Everything is connected to everything else.
Rule #1 of tuning a race car. Everything is connected to everything else. You can't just increase your horsepower without adjusting your suspension. You can't make suspension adjustments without thinking about your tyre pressures. A race car is a system and works as an integrated system. Whatever changes you make to one part of the car will have an effect on every other part of the car.
Game development is the same. Every system is connected to every other system. I made a change to what I thought was an unrelated script to anything else in the game. That was a mistake, and as a weekend racer, I should have known better. (No, not on the streets.
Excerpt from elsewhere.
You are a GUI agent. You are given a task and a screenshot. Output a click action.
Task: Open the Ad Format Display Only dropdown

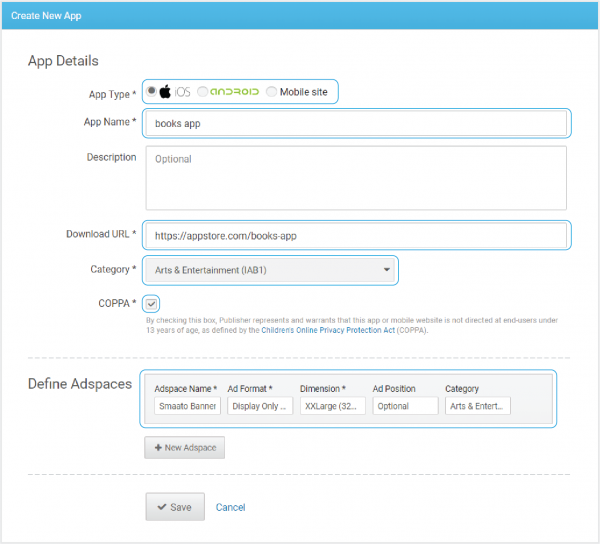coord(260,406)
The SCCA is a wonderful place to fulfill your need for speed.) Adding in the code to make exploding lava balls and then attempting to clean up what I thought was some unrelated but messy code, I ended up breaking my moving platforms, but not all of them all at once.
Back in the olden times before fancy development environments with fancy debuggers and whatnot, we had the good old-fashion PRINT() statement. I still use this with some of my Fortran code I use in my space science research. (Yes, Fortran is still a thing. Shut up.) Turns out this is exactly the thing I needed, along with temporarily making the variables in my spline code public so I could watch their values change in the Unity editor. Ok, well, it wasn't exactly a print() statement, it was Debug.Log(), but same diff.
Once I could see that my character was colliding with the platform's trigger volume and that information was getting to the spline script, I noticed some odd behaviour in my elapsed time and my spline parameter, t. (If you want to learn more about the mathematics of splines, check out my LERPS and Spline Demo.) Upon resetting the level, I wasn't resetting the spline parameters correctly and thus getting platforms that were stuck in one position.
I think this platformer is close to being done. As best as I can understand from the assignment requirements, it meets all of the requisite minimum criteria. I'm sure there are other features, timing, and geometry that I could polish, and I will do over the coming few days, but this should be near the game's final form. Let me know if you find anything out of sorts, any bugs, or simply anything that could be executed better.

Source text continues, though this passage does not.